Richard Woods, 39, took over a bakery and coffee shop with his partner Jillian motivated partly, he says, by an impending mid-life crisis.
“I spoke to so many people who were getting to that age, who were fed up with their lives and wanted something different,” he recalls. “When you get to 40 you start thinking it’s your last chance.”
To make it a bit easier on ourselves we wanted an established business with a good track record
Richard Woods
Buying a business was the preferred option for the couple, who had decided to work for themselves almost a year before alighting on a business they were happy with. “When you start up a business you have to be a lot more involved.
Difficulties
“To make it a bit easier on ourselves we wanted an established business with a good track record,” says Richard.

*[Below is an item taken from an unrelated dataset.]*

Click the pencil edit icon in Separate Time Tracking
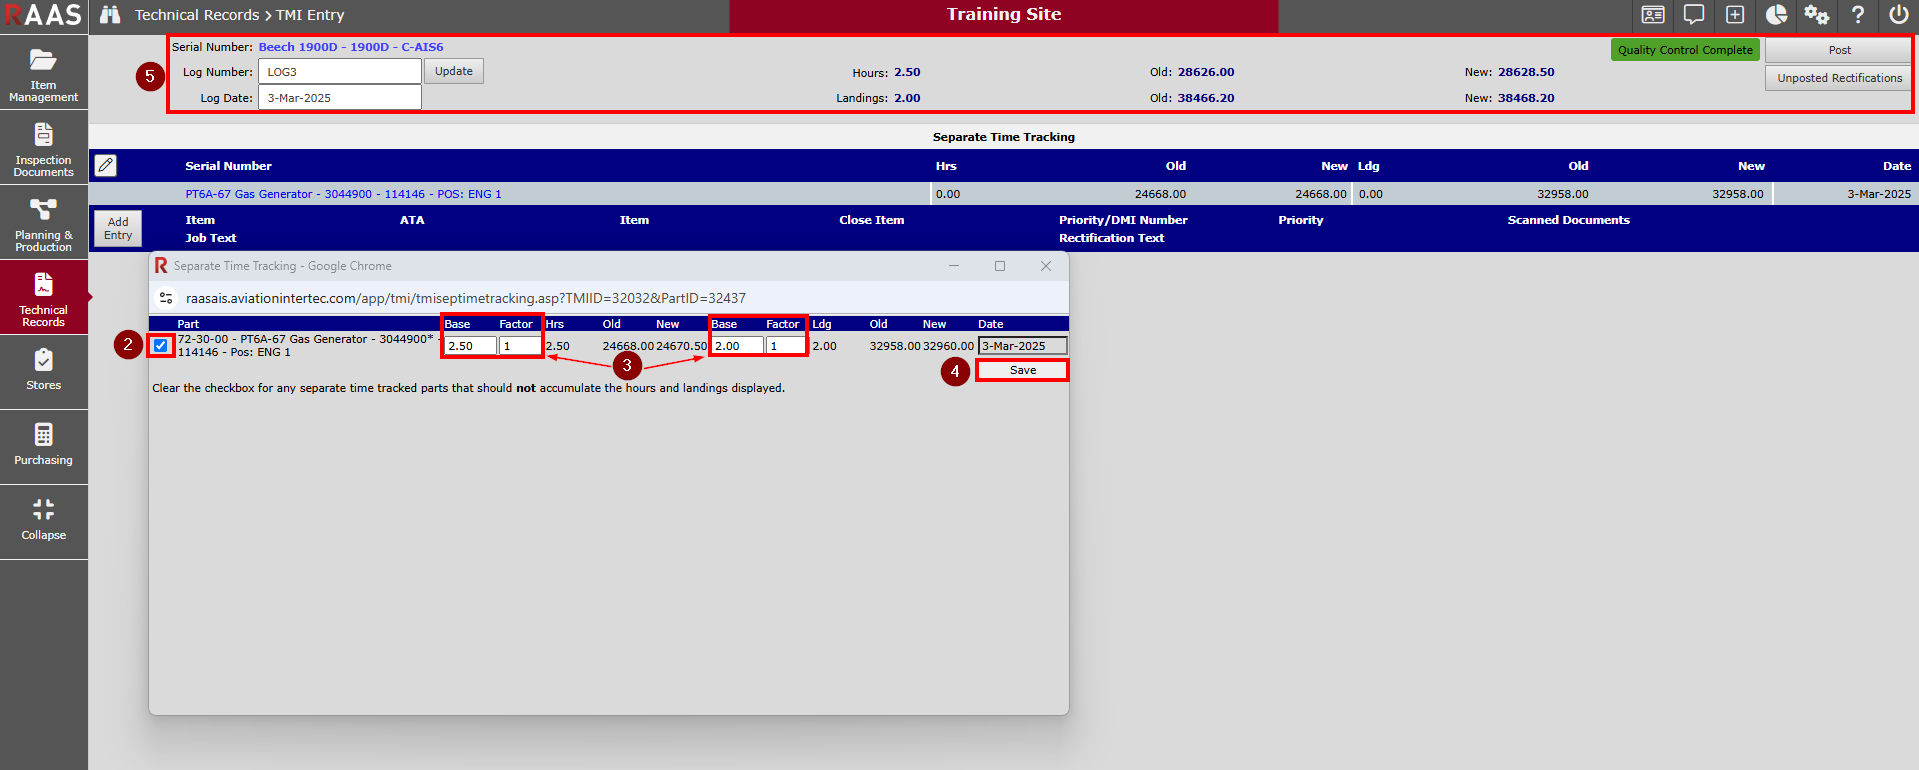Viewport: 1919px width, 770px height. point(106,165)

Their first attempt at buying was fraught with difficulties. “We went through an agency and a lot of the information they provided us with was vague and inaccurate.
“It’s not at all like buying a house. It became apparent during the sale that the turnover was different to what we had been told: they’d overstated it by £80k.
“Also, the lease wasn’t as they had advertised it: there were only three years left instead of the 10 they had initially told us. They then said we could extend it, but at an additional cost of £1.5k, which I thought was rather cheeky.
“In the end we decided it wasn’t a viable option, so that fell through and we found this one.”
The couple had been looking at various businesses, and despite neither of them having a background in catering, they paid £135k for a bakery and coffee shop combo, because it looked as though it would be profitable.
They had a clear idea of what they wanted out of their new life, as Richard explains: “I’ve managed garages and businesses with anything from £15m to £30m turnover, so I wasn’t worried about the day-to-day running of a business — in any case, Jillian would be handling that.
“It was more important to find something close to home, something that wasn’t going to be a drain on our time. Although we have an early start, finishing at three means we still get to spend quality time with our children.”
The character of the employees was also important to Richard. “I was looking for a business which had long-term existing staff.
Staff
“The age profile was really important. We wanted the bulk of the staff to be between 30 and 40, where you don’t get those phone calls to say they aren’t coming in because they had too much to drink the night before. We wanted established, settled and responsible people who we knew we could trust and rely on.”